Car production stopped in 1940.

==Jaguar Cars==
On 23 March 1945 the shareholders in general meeting agreed to change the company's name to Jaguar Cars Limited. Said Chairman William Lyons: "Unlike S.S. the name Jaguar is distinctive and cannot be connected or confused with any similar foreign name."

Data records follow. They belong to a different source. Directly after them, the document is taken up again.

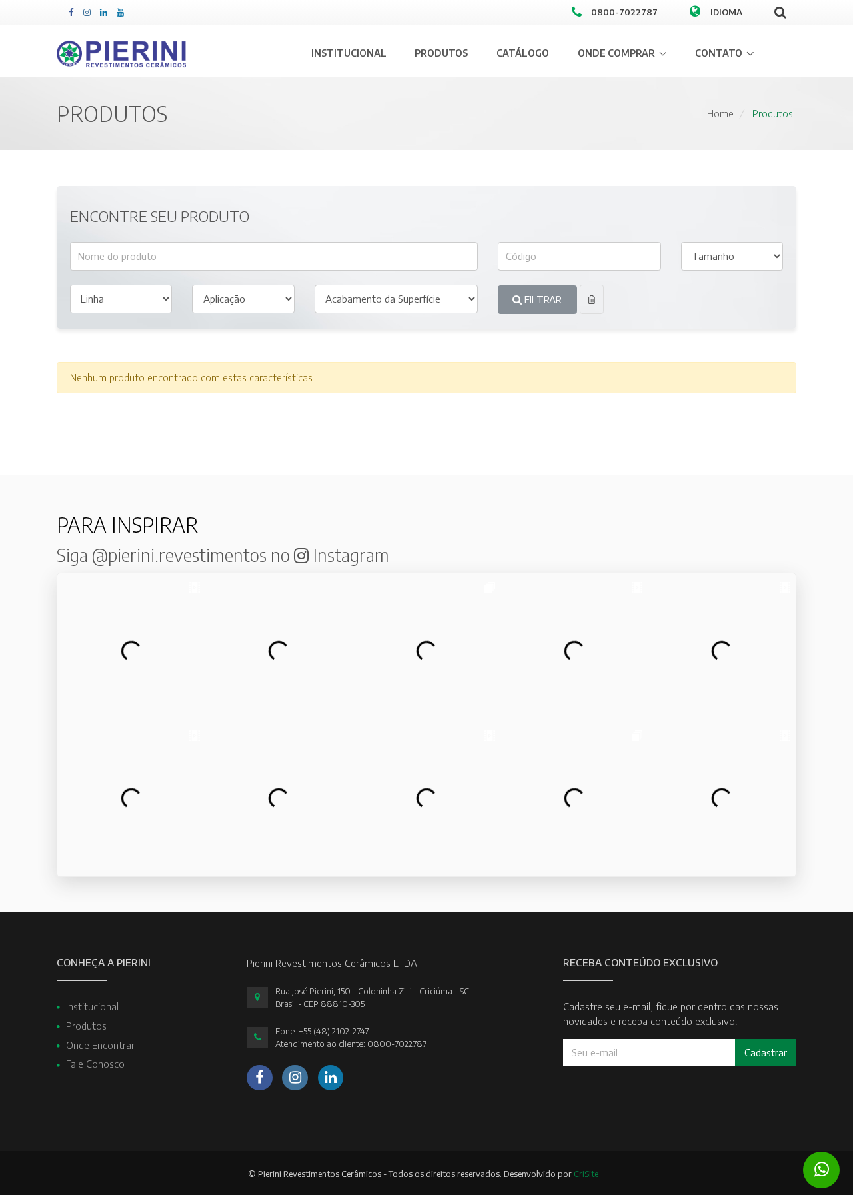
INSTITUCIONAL (349, 53)
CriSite (586, 1173)
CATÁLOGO (522, 53)
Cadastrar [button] (765, 1052)
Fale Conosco (95, 1064)
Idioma (726, 12)
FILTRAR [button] (542, 299)
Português (733, 32)
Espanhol (730, 72)
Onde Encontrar (100, 1045)
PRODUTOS (441, 53)
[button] (592, 300)
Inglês (723, 52)
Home (720, 113)
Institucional (92, 1006)
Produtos (772, 113)
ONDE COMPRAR (616, 53)
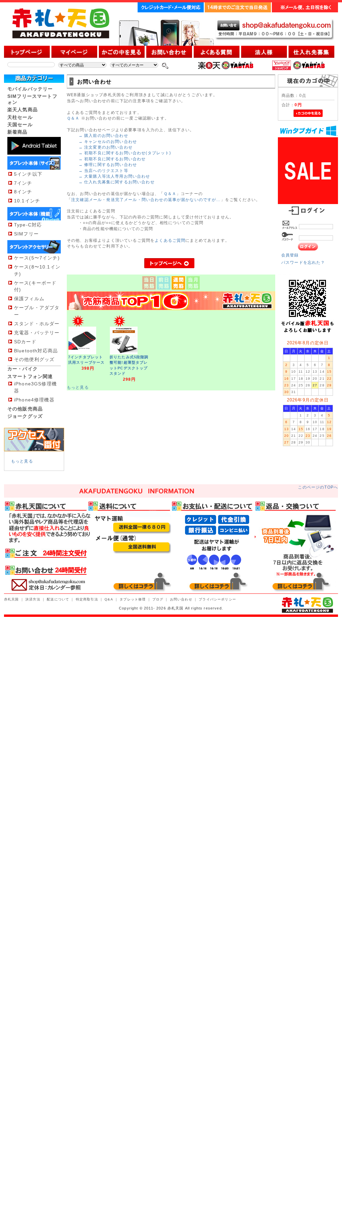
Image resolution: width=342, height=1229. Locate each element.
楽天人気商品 (22, 109)
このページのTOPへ (318, 487)
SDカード (25, 341)
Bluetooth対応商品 (36, 350)
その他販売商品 (25, 408)
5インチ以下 (28, 174)
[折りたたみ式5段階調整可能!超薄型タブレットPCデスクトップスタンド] (124, 353)
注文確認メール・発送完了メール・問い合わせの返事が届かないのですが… (145, 199)
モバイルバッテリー (30, 89)
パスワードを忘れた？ (303, 262)
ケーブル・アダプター (36, 311)
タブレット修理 (133, 599)
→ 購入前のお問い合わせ (103, 135)
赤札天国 (11, 599)
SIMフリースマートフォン (32, 99)
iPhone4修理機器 (34, 399)
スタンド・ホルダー (36, 323)
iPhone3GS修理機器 (35, 387)
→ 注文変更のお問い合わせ (105, 147)
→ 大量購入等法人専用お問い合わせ (114, 176)
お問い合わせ (181, 599)
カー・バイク (22, 368)
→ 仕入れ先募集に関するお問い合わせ (116, 182)
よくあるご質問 (170, 240)
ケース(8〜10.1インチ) (37, 270)
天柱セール (20, 117)
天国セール (20, 124)
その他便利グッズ (34, 359)
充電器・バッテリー (36, 332)
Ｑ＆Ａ (73, 118)
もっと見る (22, 461)
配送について (58, 599)
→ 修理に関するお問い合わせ (107, 164)
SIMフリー (26, 233)
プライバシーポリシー (217, 599)
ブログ (157, 599)
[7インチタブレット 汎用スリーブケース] (82, 353)
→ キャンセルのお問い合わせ (107, 141)
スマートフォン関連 (30, 376)
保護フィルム (29, 298)
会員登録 (290, 255)
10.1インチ (27, 200)
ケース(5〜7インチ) (37, 257)
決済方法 (32, 599)
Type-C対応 (28, 224)
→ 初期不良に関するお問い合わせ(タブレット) (124, 153)
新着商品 (17, 132)
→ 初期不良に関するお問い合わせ (112, 159)
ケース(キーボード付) (35, 286)
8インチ (23, 191)
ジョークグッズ (25, 416)
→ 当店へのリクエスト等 (103, 170)
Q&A (109, 599)
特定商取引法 (87, 599)
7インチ (23, 183)
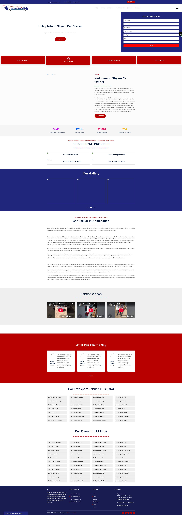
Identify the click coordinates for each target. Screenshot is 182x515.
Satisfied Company (114, 60)
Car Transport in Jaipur (76, 469)
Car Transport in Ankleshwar (77, 416)
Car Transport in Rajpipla (121, 412)
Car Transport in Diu (120, 408)
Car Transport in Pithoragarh (99, 465)
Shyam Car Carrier (71, 512)
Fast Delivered (159, 60)
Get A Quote (131, 1)
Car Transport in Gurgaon (54, 461)
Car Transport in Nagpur (76, 450)
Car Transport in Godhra (98, 412)
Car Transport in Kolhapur (122, 465)
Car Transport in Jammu (53, 473)
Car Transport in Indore (76, 454)
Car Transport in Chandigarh (122, 473)
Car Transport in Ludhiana (122, 477)
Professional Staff (22, 60)
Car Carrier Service (75, 494)
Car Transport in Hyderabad (122, 454)
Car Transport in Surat (76, 412)
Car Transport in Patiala (98, 461)
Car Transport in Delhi (53, 454)
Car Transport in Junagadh (99, 401)
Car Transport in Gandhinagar (55, 401)
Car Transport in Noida (53, 457)
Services (110, 8)
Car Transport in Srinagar (54, 477)
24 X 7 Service (68, 61)
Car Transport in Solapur (121, 442)
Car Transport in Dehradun (77, 457)
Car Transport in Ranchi (98, 480)
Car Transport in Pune (76, 446)
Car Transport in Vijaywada (77, 480)
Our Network (120, 8)
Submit (151, 45)
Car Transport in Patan (98, 397)
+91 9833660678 (76, 2)
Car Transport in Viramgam (99, 420)
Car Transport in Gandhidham (55, 420)
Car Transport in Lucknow (99, 477)
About (103, 8)
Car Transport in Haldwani (77, 461)
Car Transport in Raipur (121, 446)
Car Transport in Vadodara (77, 397)
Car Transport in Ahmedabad (54, 397)
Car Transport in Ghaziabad (54, 465)
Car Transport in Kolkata (121, 457)
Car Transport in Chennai (54, 480)
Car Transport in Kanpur (98, 473)
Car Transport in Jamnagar (77, 404)
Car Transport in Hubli (121, 469)
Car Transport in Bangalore (99, 442)
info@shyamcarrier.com (53, 2)
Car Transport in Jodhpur (76, 473)
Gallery (129, 8)
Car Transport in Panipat (121, 480)
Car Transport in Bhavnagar (122, 416)
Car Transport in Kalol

When production restarted the saloons were simply named Jaguar 1½-litre, 2½-litre or 3½-litre. The model that followed these cars was called the Jaguar Mark V and so the immediate post war trio have become known unofficially as the Mark IV Jaguars. S.S. Cars Limited, company number 00333482 which is current — but dormant — in 2014, was incorporated 9 November 1937 with the name Jaguar Cars Limited. Most likely this is a result of steps taken to protect famous names.

== Swallow Coachbuilding Co. (1935) Limited ==
This company, a wholly owned subsidiary of S. S., was formed for the production of Swallow sidecars and began operating on 1 May 1935. In January 1946 the Helliwell Group, an aircraft maintenance firm, bought Swallow Coachbuilding Company (1935) Limited from Jaguar Cars Limited. Sidecars produced at Helliwells' Walsall Airport works were built in the same way as the originals and used the same patented trademark. They closed their workshop in the late 1950s.